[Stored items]
· · ·
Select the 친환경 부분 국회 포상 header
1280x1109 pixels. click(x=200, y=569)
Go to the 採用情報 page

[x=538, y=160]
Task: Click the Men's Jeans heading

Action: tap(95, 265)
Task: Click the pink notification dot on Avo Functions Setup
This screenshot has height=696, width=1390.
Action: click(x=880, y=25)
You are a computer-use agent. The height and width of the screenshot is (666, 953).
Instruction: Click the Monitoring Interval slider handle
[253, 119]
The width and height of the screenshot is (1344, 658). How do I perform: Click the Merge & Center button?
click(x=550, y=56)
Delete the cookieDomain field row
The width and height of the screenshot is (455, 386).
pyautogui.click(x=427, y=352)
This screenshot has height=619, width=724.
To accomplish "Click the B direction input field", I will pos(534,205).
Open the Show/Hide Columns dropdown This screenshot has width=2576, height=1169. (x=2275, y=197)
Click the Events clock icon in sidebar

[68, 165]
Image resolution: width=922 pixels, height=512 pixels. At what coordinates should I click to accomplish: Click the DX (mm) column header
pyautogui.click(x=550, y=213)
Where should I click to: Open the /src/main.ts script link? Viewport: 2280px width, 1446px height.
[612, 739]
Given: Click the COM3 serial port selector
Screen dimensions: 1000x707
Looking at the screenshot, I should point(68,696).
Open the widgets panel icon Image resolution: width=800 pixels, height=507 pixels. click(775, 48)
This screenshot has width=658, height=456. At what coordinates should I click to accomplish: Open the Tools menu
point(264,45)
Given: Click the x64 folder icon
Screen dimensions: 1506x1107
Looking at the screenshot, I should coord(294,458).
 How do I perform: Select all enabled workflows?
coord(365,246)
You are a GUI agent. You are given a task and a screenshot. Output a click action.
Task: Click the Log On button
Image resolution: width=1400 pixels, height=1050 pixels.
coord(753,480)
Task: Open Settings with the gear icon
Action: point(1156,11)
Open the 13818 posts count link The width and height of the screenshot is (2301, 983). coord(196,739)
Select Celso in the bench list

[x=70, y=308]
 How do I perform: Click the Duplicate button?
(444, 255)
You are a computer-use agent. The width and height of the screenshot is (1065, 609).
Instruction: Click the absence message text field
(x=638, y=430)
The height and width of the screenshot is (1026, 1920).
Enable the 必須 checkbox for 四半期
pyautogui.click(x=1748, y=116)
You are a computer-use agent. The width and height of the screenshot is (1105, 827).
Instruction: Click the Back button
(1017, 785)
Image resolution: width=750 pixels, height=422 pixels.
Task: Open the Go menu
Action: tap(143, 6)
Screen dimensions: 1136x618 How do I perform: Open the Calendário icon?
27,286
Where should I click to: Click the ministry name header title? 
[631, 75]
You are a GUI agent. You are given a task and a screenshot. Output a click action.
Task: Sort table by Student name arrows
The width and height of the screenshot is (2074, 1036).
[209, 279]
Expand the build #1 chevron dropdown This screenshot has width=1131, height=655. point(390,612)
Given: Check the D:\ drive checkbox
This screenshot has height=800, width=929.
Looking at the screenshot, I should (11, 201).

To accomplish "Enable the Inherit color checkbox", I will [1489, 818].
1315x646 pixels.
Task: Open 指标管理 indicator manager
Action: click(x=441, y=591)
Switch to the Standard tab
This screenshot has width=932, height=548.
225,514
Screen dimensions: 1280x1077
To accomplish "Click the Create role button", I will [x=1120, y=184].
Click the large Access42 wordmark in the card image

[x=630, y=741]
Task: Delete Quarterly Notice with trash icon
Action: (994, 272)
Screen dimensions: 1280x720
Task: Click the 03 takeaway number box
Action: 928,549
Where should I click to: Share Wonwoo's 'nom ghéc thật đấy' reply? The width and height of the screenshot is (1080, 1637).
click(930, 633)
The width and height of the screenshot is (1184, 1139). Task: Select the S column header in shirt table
· · ·
__What needs to be done__:
Starting at the line that has "You are a computer-use agent. The height" and ending after the line that has "(x=638, y=430)", rewrite those lines with "control" substituted for "button". Leave everything else unchanged.

__Reply__:
You are a computer-use agent. The height and width of the screenshot is (666, 953).
Instruction: Click the Monitoring Interval slider handle
[253, 119]
The width and height of the screenshot is (1344, 658). How do I perform: Click the Merge & Center control?
click(x=550, y=56)
Delete the cookieDomain field row
The width and height of the screenshot is (455, 386).
pyautogui.click(x=427, y=352)
This screenshot has height=619, width=724.
To accomplish "Click the B direction input field", I will pos(534,205).
Open the Show/Hide Columns dropdown This screenshot has width=2576, height=1169. (x=2275, y=197)
Click the Events clock icon in sidebar

[68, 165]
Image resolution: width=922 pixels, height=512 pixels. At what coordinates should I click to accomplish: Click the DX (mm) column header
pyautogui.click(x=550, y=213)
Where should I click to: Open the /src/main.ts script link? Viewport: 2280px width, 1446px height.
[612, 739]
Given: Click the COM3 serial port selector
Screen dimensions: 1000x707
Looking at the screenshot, I should point(68,696).
Open the widgets panel icon Image resolution: width=800 pixels, height=507 pixels. click(775, 48)
This screenshot has width=658, height=456. At what coordinates should I click to accomplish: Open the Tools menu
point(264,45)
Given: Click the x64 folder icon
Screen dimensions: 1506x1107
Looking at the screenshot, I should coord(294,458).
 How do I perform: Select all enabled workflows?
coord(365,246)
You are a GUI agent. You are given a task and a screenshot. Output a click action.
Task: Click the Log On control
Image resolution: width=1400 pixels, height=1050 pixels.
coord(753,480)
Task: Open Settings with the gear icon
Action: point(1156,11)
Open the 13818 posts count link The width and height of the screenshot is (2301, 983). coord(196,739)
Select Celso in the bench list

[x=70, y=308]
 How do I perform: Click the Duplicate control?
(444, 255)
You are a computer-use agent. The width and height of the screenshot is (1065, 609).
Instruction: Click the absence message text field
(x=638, y=430)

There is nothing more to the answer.